The task:
Stop after the line containing "サイトポリシー、プライバシーポリシー (88, 2457)"; retype every line of the data before it exactly, starting from the first.

Data extracted from a collection
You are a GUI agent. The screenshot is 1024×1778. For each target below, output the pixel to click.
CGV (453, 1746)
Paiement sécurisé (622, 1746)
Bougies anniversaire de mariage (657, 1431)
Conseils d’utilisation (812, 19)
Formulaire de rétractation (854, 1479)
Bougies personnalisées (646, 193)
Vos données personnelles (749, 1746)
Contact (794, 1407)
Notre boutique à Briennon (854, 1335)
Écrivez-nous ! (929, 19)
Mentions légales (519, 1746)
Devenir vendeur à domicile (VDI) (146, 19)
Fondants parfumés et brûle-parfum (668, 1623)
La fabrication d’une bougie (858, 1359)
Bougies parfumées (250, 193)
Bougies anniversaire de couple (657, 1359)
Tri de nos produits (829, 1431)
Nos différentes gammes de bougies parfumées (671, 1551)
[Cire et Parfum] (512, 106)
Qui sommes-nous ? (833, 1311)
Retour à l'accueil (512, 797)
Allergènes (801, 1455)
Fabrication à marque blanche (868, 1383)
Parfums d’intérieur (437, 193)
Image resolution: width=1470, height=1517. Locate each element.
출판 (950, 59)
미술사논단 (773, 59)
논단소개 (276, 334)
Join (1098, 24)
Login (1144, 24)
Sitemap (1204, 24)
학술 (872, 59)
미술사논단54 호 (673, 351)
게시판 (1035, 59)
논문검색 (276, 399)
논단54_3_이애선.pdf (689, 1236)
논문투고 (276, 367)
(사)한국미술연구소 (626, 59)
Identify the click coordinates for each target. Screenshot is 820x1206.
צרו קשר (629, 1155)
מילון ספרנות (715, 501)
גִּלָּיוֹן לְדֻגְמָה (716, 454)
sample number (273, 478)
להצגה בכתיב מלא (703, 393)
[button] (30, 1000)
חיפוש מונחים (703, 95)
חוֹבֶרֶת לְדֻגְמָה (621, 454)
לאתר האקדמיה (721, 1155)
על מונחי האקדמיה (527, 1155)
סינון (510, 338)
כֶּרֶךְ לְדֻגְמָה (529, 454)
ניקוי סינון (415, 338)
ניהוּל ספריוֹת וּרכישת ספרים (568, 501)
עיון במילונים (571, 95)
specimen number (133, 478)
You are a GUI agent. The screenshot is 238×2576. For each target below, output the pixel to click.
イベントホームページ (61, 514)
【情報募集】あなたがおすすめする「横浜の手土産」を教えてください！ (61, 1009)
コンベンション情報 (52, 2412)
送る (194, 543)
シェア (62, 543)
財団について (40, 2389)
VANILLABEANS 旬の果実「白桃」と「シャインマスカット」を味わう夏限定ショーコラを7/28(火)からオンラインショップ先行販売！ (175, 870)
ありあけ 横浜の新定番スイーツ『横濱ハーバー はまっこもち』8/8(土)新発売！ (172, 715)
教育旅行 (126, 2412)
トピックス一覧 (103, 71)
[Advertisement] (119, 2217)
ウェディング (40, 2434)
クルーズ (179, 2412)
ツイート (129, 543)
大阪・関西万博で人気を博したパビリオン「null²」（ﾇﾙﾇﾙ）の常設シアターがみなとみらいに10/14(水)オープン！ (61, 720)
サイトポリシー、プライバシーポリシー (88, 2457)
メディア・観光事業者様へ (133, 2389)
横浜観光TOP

Solution to this task:
You are a GUI agent. The screenshot is 1024×1778. For each target below, output the pixel to click.
CGV (453, 1746)
Paiement sécurisé (622, 1746)
Bougies anniversaire de mariage (657, 1431)
Conseils d’utilisation (812, 19)
Formulaire de rétractation (854, 1479)
Bougies personnalisées (646, 193)
Vos données personnelles (749, 1746)
Contact (794, 1407)
Notre boutique à Briennon (854, 1335)
Écrivez-nous ! (929, 19)
Mentions légales (519, 1746)
Devenir vendeur à domicile (VDI) (146, 19)
Fondants parfumés et brûle-parfum (668, 1623)
La fabrication d’une bougie (858, 1359)
Bougies parfumées (250, 193)
Bougies anniversaire de couple (657, 1359)
Tri de nos produits (829, 1431)
Nos différentes gammes de bougies parfumées (671, 1551)
[Cire et Parfum] (512, 106)
Qui sommes-nous ? (833, 1311)
Retour à l'accueil (512, 797)
Allergènes (801, 1455)
Fabrication à marque blanche (868, 1383)
Parfums d’intérieur (437, 193)
Image resolution: width=1470, height=1517. Locate each element.
출판 (950, 59)
미술사논단 (773, 59)
논단소개 (276, 334)
Join (1098, 24)
Login (1144, 24)
Sitemap (1204, 24)
학술 (872, 59)
미술사논단54 호 (673, 351)
게시판 (1035, 59)
논문검색 (276, 399)
논단54_3_이애선.pdf (689, 1236)
논문투고 (276, 367)
(사)한국미술연구소 (626, 59)
Identify the click coordinates for each target. Screenshot is 820x1206.
צרו קשר (629, 1155)
מילון ספרנות (715, 501)
גִּלָּיוֹן לְדֻגְמָה (716, 454)
sample number (273, 478)
להצגה בכתיב מלא (703, 393)
[button] (30, 1000)
חיפוש מונחים (703, 95)
חוֹבֶרֶת לְדֻגְמָה (621, 454)
לאתר האקדמיה (721, 1155)
על מונחי האקדמיה (527, 1155)
סינון (510, 338)
כֶּרֶךְ לְדֻגְמָה (529, 454)
ניקוי סינון (415, 338)
ניהוּל ספריוֹת וּרכישת ספרים (568, 501)
עיון במילונים (571, 95)
specimen number (133, 478)
You are a GUI agent. The screenshot is 238×2576. For each target below, output the pixel to click.
イベントホームページ (61, 514)
【情報募集】あなたがおすすめする「横浜の手土産」を教えてください！ (61, 1009)
コンベンション情報 (52, 2412)
送る (194, 543)
シェア (62, 543)
財団について (40, 2389)
VANILLABEANS 旬の果実「白桃」と「シャインマスカット」を味わう夏限定ショーコラを7/28(火)からオンラインショップ先行販売！ (175, 870)
ありあけ 横浜の新定番スイーツ『横濱ハーバー はまっこもち』8/8(土)新発売！ (172, 715)
教育旅行 (126, 2412)
トピックス一覧 (103, 71)
[Advertisement] (119, 2217)
ウェディング (40, 2434)
クルーズ (179, 2412)
ツイート (129, 543)
大阪・関西万博で人気を博したパビリオン「null²」（ﾇﾙﾇﾙ）の常設シアターがみなとみらいに10/14(水)オープン！ (61, 720)
サイトポリシー、プライバシーポリシー (88, 2457)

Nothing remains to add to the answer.